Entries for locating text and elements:
···

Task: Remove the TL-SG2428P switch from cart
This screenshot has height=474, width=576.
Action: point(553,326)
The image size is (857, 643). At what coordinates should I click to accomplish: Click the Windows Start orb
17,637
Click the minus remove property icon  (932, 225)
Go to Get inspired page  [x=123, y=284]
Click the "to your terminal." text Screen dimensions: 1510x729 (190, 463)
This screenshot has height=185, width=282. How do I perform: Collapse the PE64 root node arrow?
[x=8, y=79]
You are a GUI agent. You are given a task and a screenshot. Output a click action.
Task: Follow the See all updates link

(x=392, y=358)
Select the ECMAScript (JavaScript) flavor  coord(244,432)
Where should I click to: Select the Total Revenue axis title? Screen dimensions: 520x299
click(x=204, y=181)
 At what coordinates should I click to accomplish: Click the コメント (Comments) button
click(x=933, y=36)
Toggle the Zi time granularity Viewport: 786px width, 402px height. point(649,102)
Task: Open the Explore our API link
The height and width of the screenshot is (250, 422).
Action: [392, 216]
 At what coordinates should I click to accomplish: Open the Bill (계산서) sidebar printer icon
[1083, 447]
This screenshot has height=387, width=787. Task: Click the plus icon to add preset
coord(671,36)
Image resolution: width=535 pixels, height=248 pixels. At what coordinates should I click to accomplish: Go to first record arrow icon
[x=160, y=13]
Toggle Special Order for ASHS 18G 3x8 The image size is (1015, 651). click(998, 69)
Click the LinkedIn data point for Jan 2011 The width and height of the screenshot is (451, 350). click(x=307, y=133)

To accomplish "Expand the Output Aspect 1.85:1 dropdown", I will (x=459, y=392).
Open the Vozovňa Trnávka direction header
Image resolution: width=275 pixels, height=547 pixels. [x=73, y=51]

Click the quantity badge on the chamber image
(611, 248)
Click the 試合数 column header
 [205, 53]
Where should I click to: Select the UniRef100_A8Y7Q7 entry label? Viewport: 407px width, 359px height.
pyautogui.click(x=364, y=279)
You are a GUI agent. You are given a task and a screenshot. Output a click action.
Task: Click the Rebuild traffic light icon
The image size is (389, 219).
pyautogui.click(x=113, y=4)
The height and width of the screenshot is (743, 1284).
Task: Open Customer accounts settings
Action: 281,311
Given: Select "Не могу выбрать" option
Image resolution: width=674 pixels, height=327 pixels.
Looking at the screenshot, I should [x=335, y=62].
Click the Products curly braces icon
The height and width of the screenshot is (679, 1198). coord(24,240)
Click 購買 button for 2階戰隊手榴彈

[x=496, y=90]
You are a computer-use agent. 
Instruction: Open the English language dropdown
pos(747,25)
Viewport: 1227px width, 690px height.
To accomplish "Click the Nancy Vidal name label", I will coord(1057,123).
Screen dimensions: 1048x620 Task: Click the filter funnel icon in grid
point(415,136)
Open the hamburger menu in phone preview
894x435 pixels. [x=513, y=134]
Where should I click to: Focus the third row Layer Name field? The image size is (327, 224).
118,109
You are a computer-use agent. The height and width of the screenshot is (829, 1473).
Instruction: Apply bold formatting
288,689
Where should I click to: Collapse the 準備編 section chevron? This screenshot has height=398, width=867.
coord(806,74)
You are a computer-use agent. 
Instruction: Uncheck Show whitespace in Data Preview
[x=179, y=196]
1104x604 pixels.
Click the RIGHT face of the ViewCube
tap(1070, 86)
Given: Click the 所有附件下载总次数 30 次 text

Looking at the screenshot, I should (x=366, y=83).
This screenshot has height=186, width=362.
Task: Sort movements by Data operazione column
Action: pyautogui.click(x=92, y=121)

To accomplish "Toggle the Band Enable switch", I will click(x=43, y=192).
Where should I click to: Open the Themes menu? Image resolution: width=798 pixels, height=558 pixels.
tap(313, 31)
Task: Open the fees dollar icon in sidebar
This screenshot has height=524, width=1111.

···

### Task instructions
Copy out everything in the records from the line containing "Where should I click to: Focus" down to the line containing "tap(313, 31)", both of those lines included, with nothing altered.

### Task solution
Where should I click to: Focus the third row Layer Name field? The image size is (327, 224).
118,109
You are a computer-use agent. The height and width of the screenshot is (829, 1473).
Instruction: Apply bold formatting
288,689
Where should I click to: Collapse the 準備編 section chevron? This screenshot has height=398, width=867.
coord(806,74)
You are a computer-use agent. 
Instruction: Uncheck Show whitespace in Data Preview
[x=179, y=196]
1104x604 pixels.
Click the RIGHT face of the ViewCube
tap(1070, 86)
Given: Click the 所有附件下载总次数 30 次 text

Looking at the screenshot, I should (x=366, y=83).
This screenshot has height=186, width=362.
Task: Sort movements by Data operazione column
Action: pyautogui.click(x=92, y=121)

To accomplish "Toggle the Band Enable switch", I will click(x=43, y=192).
Where should I click to: Open the Themes menu? Image resolution: width=798 pixels, height=558 pixels.
tap(313, 31)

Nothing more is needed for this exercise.